Collected data entries
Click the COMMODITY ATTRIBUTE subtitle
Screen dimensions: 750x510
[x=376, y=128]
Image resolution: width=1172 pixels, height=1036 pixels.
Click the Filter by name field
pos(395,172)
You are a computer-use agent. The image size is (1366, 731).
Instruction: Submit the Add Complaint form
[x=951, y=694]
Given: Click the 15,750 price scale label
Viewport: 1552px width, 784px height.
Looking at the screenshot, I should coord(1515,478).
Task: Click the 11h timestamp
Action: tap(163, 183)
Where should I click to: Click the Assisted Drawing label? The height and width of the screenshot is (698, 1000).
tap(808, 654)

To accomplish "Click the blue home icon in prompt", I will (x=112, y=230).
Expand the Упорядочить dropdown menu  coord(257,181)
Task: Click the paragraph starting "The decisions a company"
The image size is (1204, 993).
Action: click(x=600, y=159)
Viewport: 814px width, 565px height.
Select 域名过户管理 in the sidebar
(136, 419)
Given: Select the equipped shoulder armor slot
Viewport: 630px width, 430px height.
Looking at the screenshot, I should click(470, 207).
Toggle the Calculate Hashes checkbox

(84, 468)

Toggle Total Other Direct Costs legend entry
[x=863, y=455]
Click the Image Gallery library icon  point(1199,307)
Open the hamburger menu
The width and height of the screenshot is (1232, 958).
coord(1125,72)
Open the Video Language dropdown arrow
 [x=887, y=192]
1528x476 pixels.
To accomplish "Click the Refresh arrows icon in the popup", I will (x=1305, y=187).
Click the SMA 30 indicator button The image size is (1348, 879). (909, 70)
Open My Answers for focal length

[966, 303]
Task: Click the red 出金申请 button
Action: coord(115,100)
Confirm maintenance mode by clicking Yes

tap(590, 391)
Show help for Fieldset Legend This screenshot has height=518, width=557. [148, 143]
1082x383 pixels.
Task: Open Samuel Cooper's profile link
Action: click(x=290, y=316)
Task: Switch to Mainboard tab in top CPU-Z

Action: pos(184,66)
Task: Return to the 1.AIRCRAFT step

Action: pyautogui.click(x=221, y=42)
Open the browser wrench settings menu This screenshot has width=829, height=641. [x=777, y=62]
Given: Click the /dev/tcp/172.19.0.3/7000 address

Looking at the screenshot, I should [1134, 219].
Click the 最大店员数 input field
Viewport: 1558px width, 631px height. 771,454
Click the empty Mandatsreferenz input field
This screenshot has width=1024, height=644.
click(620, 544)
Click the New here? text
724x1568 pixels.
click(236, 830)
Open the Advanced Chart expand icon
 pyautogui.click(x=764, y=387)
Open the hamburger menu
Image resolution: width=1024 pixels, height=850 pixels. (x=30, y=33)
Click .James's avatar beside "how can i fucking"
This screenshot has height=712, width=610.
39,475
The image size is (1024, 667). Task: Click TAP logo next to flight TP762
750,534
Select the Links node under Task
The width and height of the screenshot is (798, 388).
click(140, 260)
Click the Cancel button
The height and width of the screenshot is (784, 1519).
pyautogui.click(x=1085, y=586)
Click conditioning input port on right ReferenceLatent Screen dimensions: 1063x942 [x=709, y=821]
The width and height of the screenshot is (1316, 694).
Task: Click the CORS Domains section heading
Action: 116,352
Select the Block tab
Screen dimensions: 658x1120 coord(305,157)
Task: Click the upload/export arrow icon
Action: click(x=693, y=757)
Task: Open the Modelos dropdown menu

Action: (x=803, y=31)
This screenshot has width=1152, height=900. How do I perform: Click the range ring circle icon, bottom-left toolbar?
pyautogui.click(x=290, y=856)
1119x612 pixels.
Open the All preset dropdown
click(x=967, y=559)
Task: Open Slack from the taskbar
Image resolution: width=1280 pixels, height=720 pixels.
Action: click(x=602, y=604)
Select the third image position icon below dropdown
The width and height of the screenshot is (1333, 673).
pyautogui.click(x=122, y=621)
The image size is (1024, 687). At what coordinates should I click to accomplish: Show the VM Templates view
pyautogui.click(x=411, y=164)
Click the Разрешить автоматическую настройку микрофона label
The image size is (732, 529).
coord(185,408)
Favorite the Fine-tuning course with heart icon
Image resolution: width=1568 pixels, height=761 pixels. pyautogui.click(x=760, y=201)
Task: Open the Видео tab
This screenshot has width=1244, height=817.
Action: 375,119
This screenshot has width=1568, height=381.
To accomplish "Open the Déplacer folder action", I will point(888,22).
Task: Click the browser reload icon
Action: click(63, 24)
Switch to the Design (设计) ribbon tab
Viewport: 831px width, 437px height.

EXERCISE GOAL: Exactly as written above, copy every line.

REPLY TO THE EXERCISE:
Click the COMMODITY ATTRIBUTE subtitle
Screen dimensions: 750x510
[x=376, y=128]
Image resolution: width=1172 pixels, height=1036 pixels.
Click the Filter by name field
pos(395,172)
You are a computer-use agent. The image size is (1366, 731).
Instruction: Submit the Add Complaint form
[x=951, y=694]
Given: Click the 15,750 price scale label
Viewport: 1552px width, 784px height.
Looking at the screenshot, I should coord(1515,478).
Task: Click the 11h timestamp
Action: tap(163, 183)
Where should I click to: Click the Assisted Drawing label? The height and width of the screenshot is (698, 1000).
tap(808, 654)

To accomplish "Click the blue home icon in prompt", I will (x=112, y=230).
Expand the Упорядочить dropdown menu  coord(257,181)
Task: Click the paragraph starting "The decisions a company"
The image size is (1204, 993).
Action: click(x=600, y=159)
Viewport: 814px width, 565px height.
Select 域名过户管理 in the sidebar
(136, 419)
Given: Select the equipped shoulder armor slot
Viewport: 630px width, 430px height.
Looking at the screenshot, I should click(470, 207).
Toggle the Calculate Hashes checkbox

(84, 468)

Toggle Total Other Direct Costs legend entry
[x=863, y=455]
Click the Image Gallery library icon  point(1199,307)
Open the hamburger menu
The width and height of the screenshot is (1232, 958).
coord(1125,72)
Open the Video Language dropdown arrow
 [x=887, y=192]
1528x476 pixels.
To accomplish "Click the Refresh arrows icon in the popup", I will (x=1305, y=187).
Click the SMA 30 indicator button The image size is (1348, 879). (909, 70)
Open My Answers for focal length

[966, 303]
Task: Click the red 出金申请 button
Action: coord(115,100)
Confirm maintenance mode by clicking Yes

tap(590, 391)
Show help for Fieldset Legend This screenshot has height=518, width=557. [148, 143]
1082x383 pixels.
Task: Open Samuel Cooper's profile link
Action: click(x=290, y=316)
Task: Switch to Mainboard tab in top CPU-Z

Action: pos(184,66)
Task: Return to the 1.AIRCRAFT step

Action: pyautogui.click(x=221, y=42)
Open the browser wrench settings menu This screenshot has width=829, height=641. [x=777, y=62]
Given: Click the /dev/tcp/172.19.0.3/7000 address

Looking at the screenshot, I should [1134, 219].
Click the 最大店员数 input field
Viewport: 1558px width, 631px height. 771,454
Click the empty Mandatsreferenz input field
This screenshot has width=1024, height=644.
click(620, 544)
Click the New here? text
724x1568 pixels.
click(236, 830)
Open the Advanced Chart expand icon
 pyautogui.click(x=764, y=387)
Open the hamburger menu
Image resolution: width=1024 pixels, height=850 pixels. (x=30, y=33)
Click .James's avatar beside "how can i fucking"
This screenshot has height=712, width=610.
39,475
The image size is (1024, 667). Task: Click TAP logo next to flight TP762
750,534
Select the Links node under Task
The width and height of the screenshot is (798, 388).
click(140, 260)
Click the Cancel button
The height and width of the screenshot is (784, 1519).
pyautogui.click(x=1085, y=586)
Click conditioning input port on right ReferenceLatent Screen dimensions: 1063x942 [x=709, y=821]
The width and height of the screenshot is (1316, 694).
Task: Click the CORS Domains section heading
Action: 116,352
Select the Block tab
Screen dimensions: 658x1120 coord(305,157)
Task: Click the upload/export arrow icon
Action: click(x=693, y=757)
Task: Open the Modelos dropdown menu

Action: (x=803, y=31)
This screenshot has width=1152, height=900. How do I perform: Click the range ring circle icon, bottom-left toolbar?
pyautogui.click(x=290, y=856)
1119x612 pixels.
Open the All preset dropdown
click(x=967, y=559)
Task: Open Slack from the taskbar
Image resolution: width=1280 pixels, height=720 pixels.
Action: click(x=602, y=604)
Select the third image position icon below dropdown
The width and height of the screenshot is (1333, 673).
pyautogui.click(x=122, y=621)
The image size is (1024, 687). At what coordinates should I click to accomplish: Show the VM Templates view
pyautogui.click(x=411, y=164)
Click the Разрешить автоматическую настройку микрофона label
The image size is (732, 529).
coord(185,408)
Favorite the Fine-tuning course with heart icon
Image resolution: width=1568 pixels, height=761 pixels. pyautogui.click(x=760, y=201)
Task: Open the Видео tab
This screenshot has width=1244, height=817.
Action: 375,119
This screenshot has width=1568, height=381.
To accomplish "Open the Déplacer folder action", I will point(888,22).
Task: Click the browser reload icon
Action: click(63, 24)
Switch to the Design (设计) ribbon tab
Viewport: 831px width, 437px height.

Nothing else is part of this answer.